** Given exercise 1 **
In the Avro RPC post, write out the passage that opens with the words containing "Thoughts on an" and closes with "desired is necessary.", swapping "Streaming" for "Chunking".
** Given exercise 2 **
In the Avro RPC post, which RFC should the protocol be based largely upon?

** Text provided **
☆ ☆ ☆ ☆ ☆

You are viewing a plain text version of this content. The canonical link for it is here.

Posted to dev@avro.apache.org by Bruce Mitchener <br...@gmail.com> on 2010/04/08 00:13:34 UTC

Thoughts on an RPC protocol

I'm assuming that the goals of an optimized transport for Avro RPC are
something like the following:

 * Framing should be efficient, easy to implement.
 * Streaming of large values, both as part of a request and as a response is
very important.
 * Being able to have multiple concurrent requests in flight, while also
being able to have ordering guarantees where desired is necessary.
 * It should be easy to implement this in Java, C, Python, Ruby, etc.
 * Security is or will be important. This security can include authorization
as well as privacy concerns.

I'd like to see something based largely upon RFC 3080, with some
simplifications and extensions:

    http://www.faqs.org/rfcs/rfc3080.html

What does this get us?

☆ ☆ ☆ ☆ ☆

** Given records **

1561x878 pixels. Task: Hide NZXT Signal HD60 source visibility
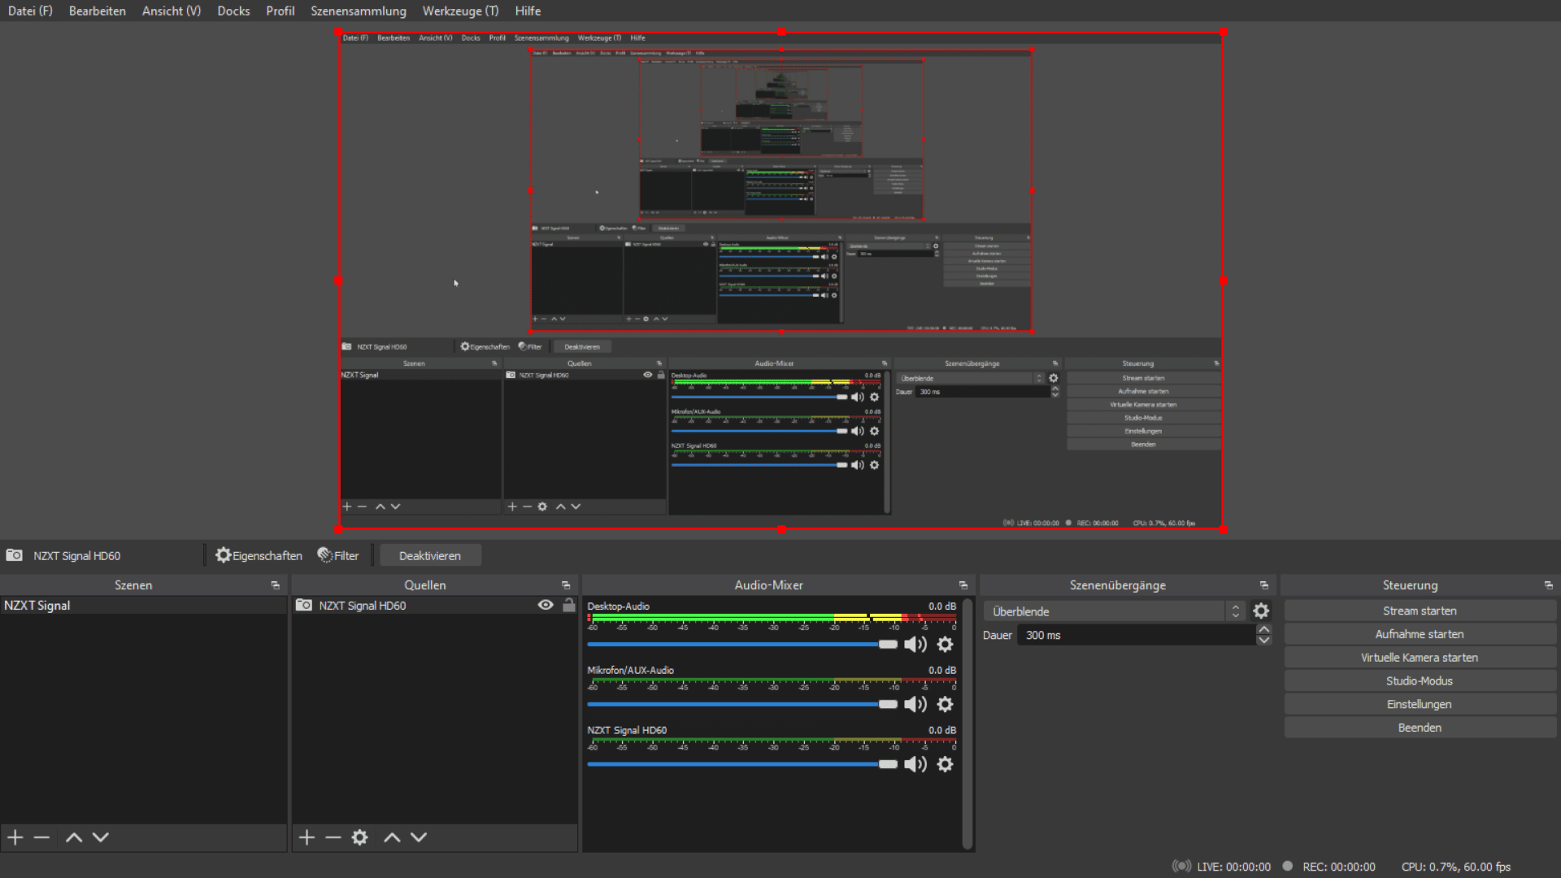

☆ ☆ ☆ ☆ ☆

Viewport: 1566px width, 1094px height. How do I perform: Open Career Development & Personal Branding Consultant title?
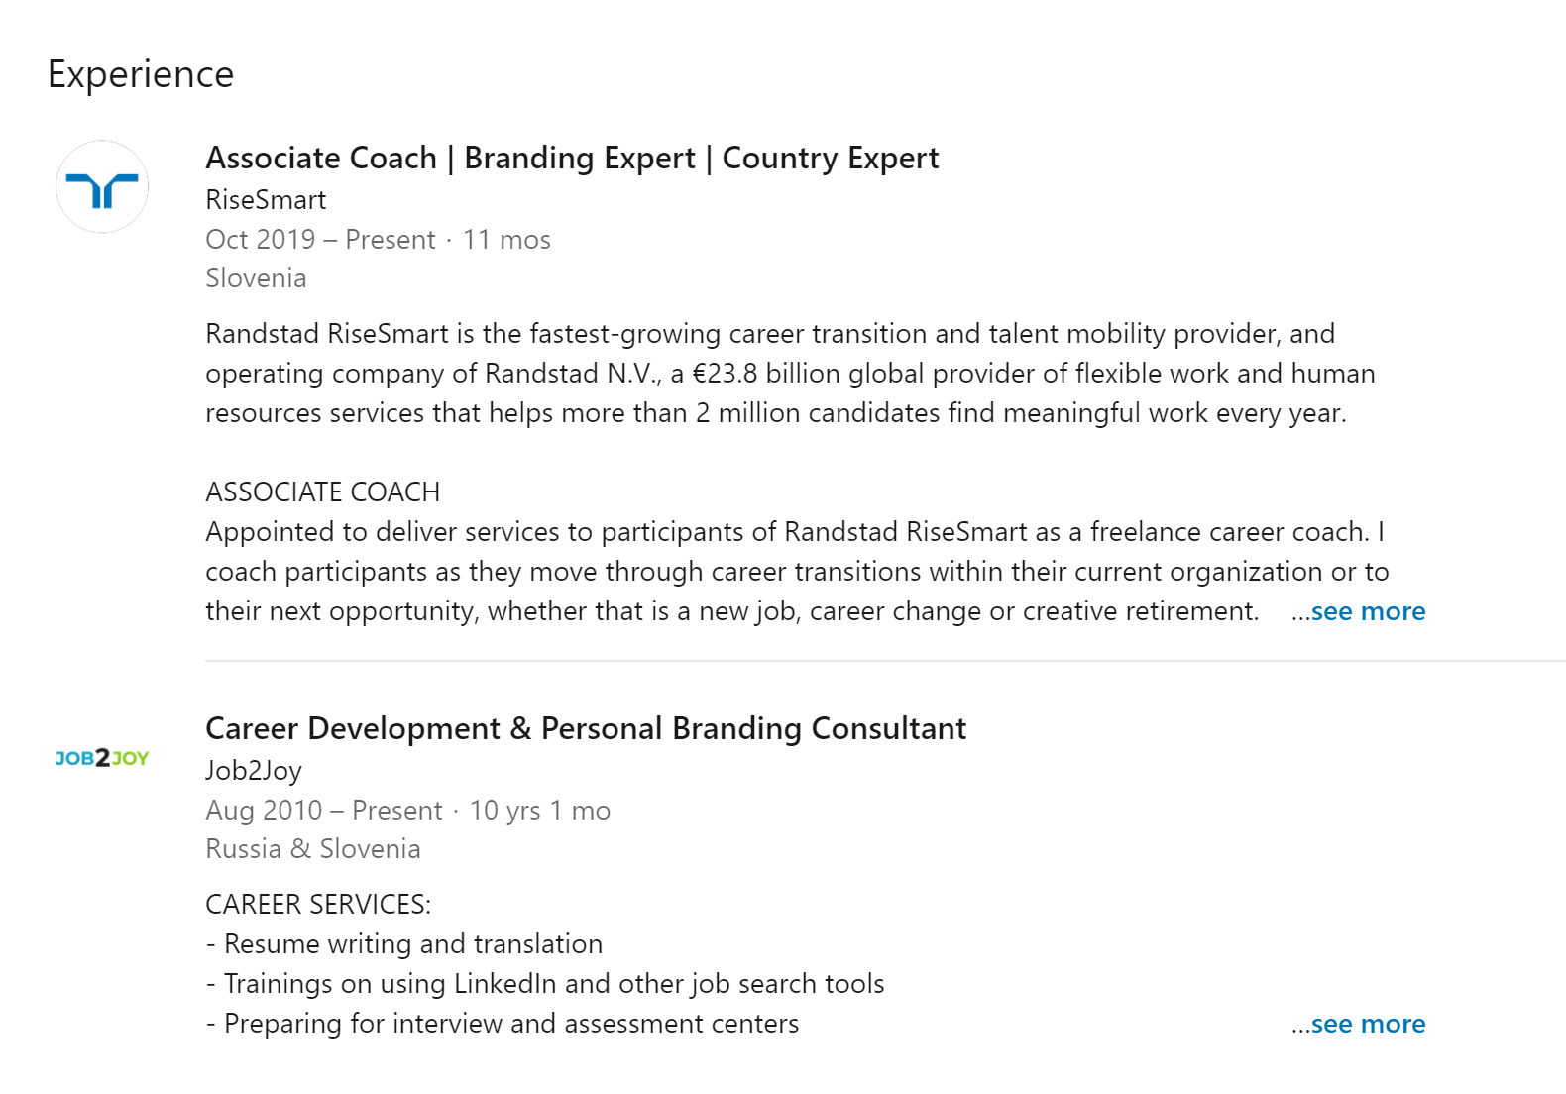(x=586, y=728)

☆ ☆ ☆ ☆ ☆

** Correct response 1 **
Thoughts on an RPC protocol

I'm assuming that the goals of an optimized transport for Avro RPC are
something like the following:

 * Framing should be efficient, easy to implement.
 * Chunking of large values, both as part of a request and as a response is
very important.
 * Being able to have multiple concurrent requests in flight, while also
being able to have ordering guarantees where desired is necessary.

** Correct response 2 **
RFC 3080